### Supplied entries

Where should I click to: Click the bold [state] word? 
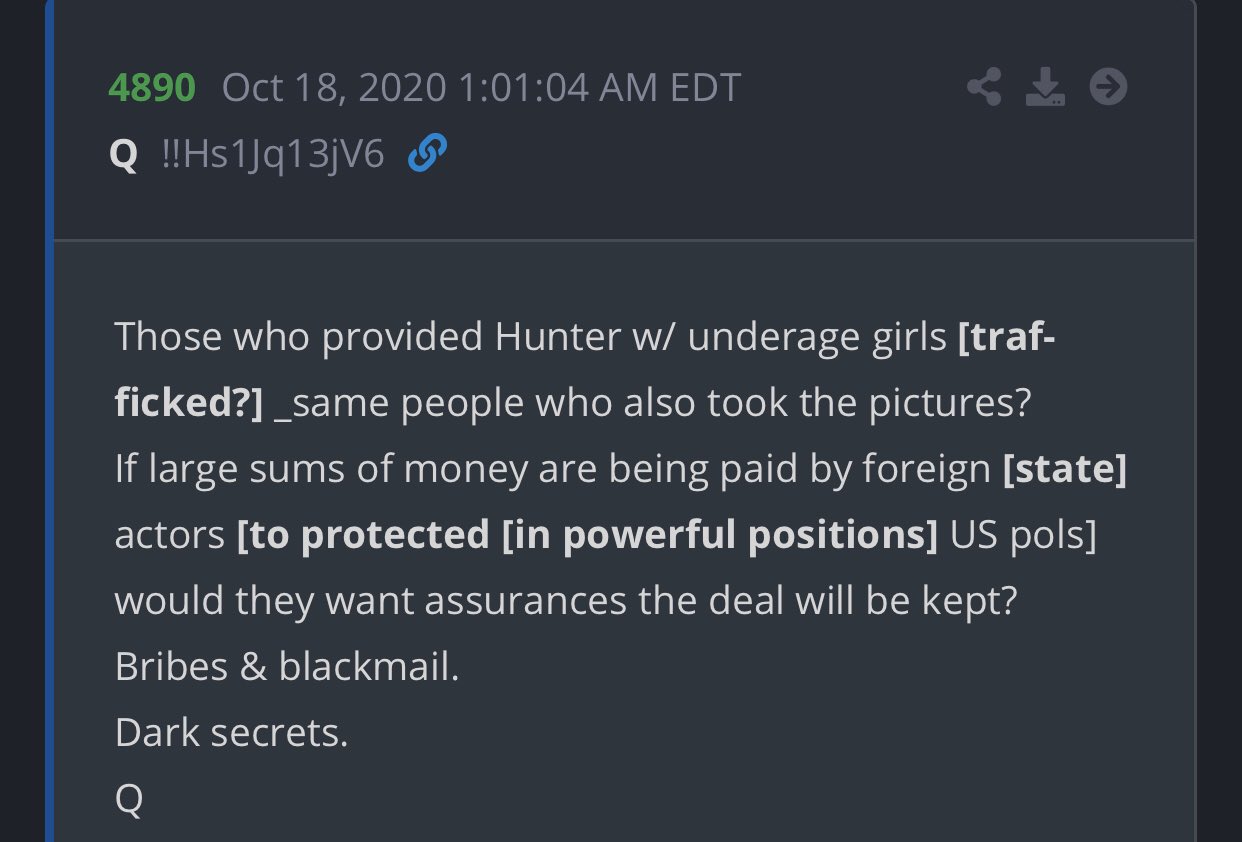click(x=1065, y=470)
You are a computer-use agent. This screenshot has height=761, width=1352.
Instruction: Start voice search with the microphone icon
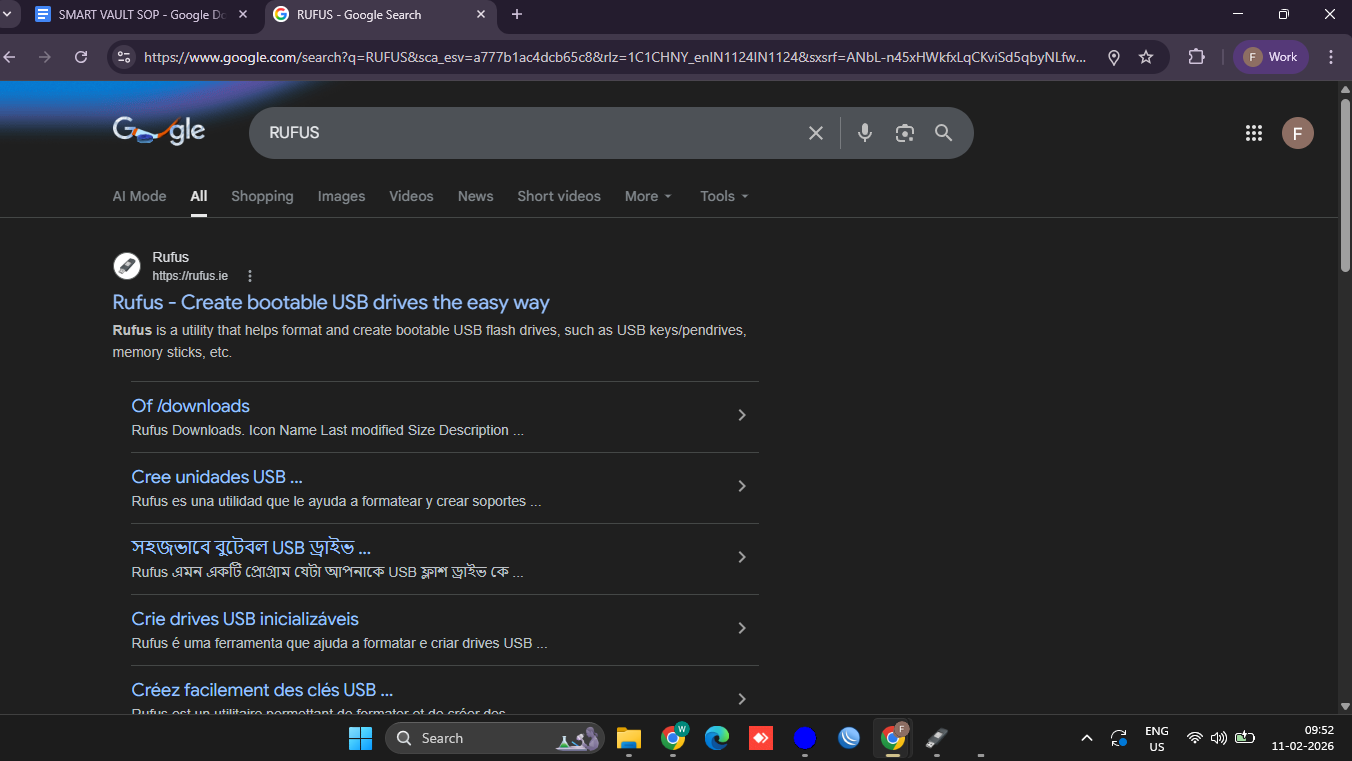tap(864, 132)
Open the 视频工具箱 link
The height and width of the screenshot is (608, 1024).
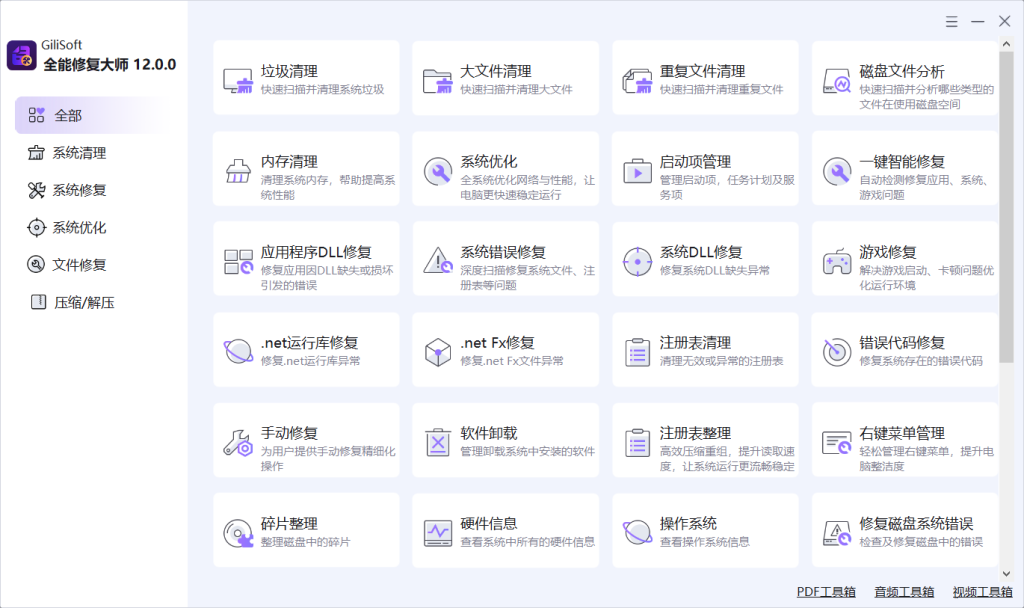pos(983,592)
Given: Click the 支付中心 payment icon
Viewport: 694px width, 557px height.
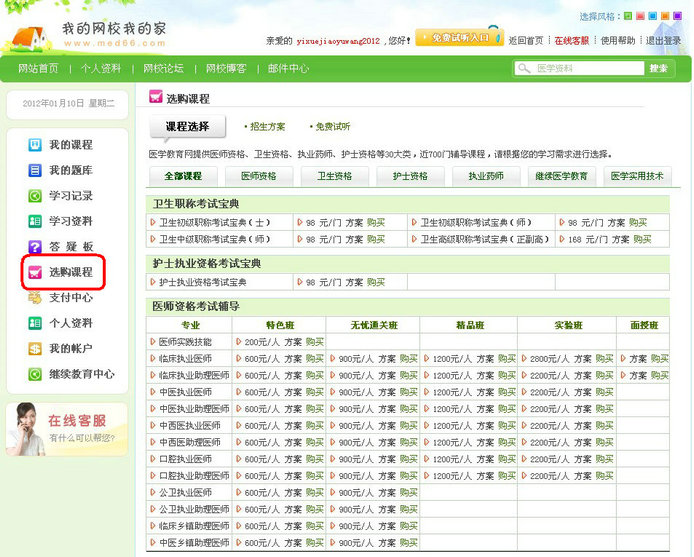Looking at the screenshot, I should [35, 298].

### Exercise goal
For each entry, repeat its text exactly and leave out any picture it holds.

### Solution below
Where should I click to: Click the bold [state] word? 
click(x=1065, y=470)
You are a computer-use agent. This screenshot has height=761, width=1352.
Instruction: Start voice search with the microphone icon
tap(864, 132)
Open the 视频工具箱 link
The height and width of the screenshot is (608, 1024).
pos(983,592)
Given: Click the 支付中心 payment icon
Viewport: 694px width, 557px height.
Looking at the screenshot, I should [35, 298].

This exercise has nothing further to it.